In its investor presentation, Suzuki Motor Corporation reviewed the previous financial year and noted, “Both net sales and profits were record high. Key factors like the weak yen stabilized raw material prices, and relief from semiconductor shortage helped the operations, whereas increased sales and improved mix helped the financials.”
In its forecast for Japanese FY-24 (Indian FY-25), the presentation added, “Expect record sales and profits due to higher unit sales. Increasing sales volume and improving mix/price, etc., will offset increased investment in R&D and fixed costs.”
Specifically on Indian operations, Suzuki Motor Corporation stated that the company has strengthened its SUV lineup and rapidly expanded its market share.
“We will continue to promote the expansion of our SUV models and aim to recover our total passenger car share,” the company assured investors.
The company informed that Maruti Suzuki’s SUV share had increased from 8.9% to 20.8% at the end of the last financial year, while the overall passenger vehicle market share had decreased to 41.3% in Japanese FY-22. However, that fall has been arrested, and the recovery path has started, with a marginal gain in market share in Japanese FY-23.
Suzuki achieved an accumulated automobile production of 30 million units in India last financial year. Suzuki has achieved accumulated automobile production of 30 million units in India by the end of March 2024.
In April 2024, a new production line with an annual capacity of 100,000 units started operations at the Manesar plant. The company plans to secure a production capacity of approximately 4 million units in India by FY2030.
Sales of automobiles are expected to be 3.25 million units, and the sales of motorcycles are expected to be 1.89 million units, guided by Suzuki Motor.
“The market growth for Indian automobiles is expected to be +2%, and our company’s sales are expected to be higher.
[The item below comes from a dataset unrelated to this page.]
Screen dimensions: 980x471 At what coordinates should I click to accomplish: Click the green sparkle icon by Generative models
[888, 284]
This is due to the effects of new models and the impact of the shortage of CNG component supplies in the previous year,” stated the investor presentation.
While the output worldwide is likely to see a downward correction, Asia, led by India, will cater to the increased global demand for Suzuki Motor.
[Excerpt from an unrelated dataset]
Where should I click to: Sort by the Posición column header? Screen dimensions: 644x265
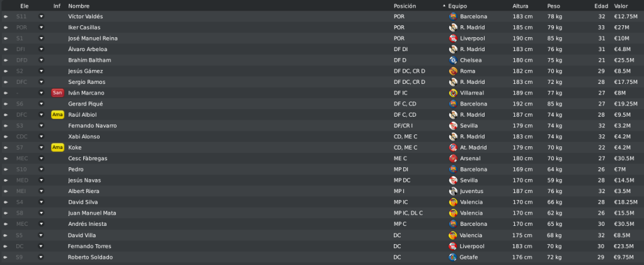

“The company is compiling strategies in various fields, including technology, and will announce the new midterm management plan by the end of FY2024,” hinted the management.
To be sure, the chairman of Maruti Suzuki, R C Bhargava, had said the company would be eying close to double-digit growth in FY-25 (or Japanese FY-24) in his post-earnings call to the media.
Maruti Suzuki has guided its component suppliers to prepare for a production plan of 2.4 million units in the current financial year, with almost 3 lakh units allocated for the overseas market.
While Maruti Suzuki and its alliance partner Toyota have started popularizing hybrids in India, surprisingly, the presentation noted that while the number of HEVs (hybrid electric vehicles) decreased, CNG (compressed natural gas-powered) vehicles have increased.
“Including the future use of biogas, a multi-pathway strategy is being adopted for achieving carbon neutrality,” stated the presentation.
The HEV and CNG vehicles account for 43.0% of Suzuki’s sales in the last financial year. The overall market and Suzuki have reached an all-time high in both retail and wholesale units.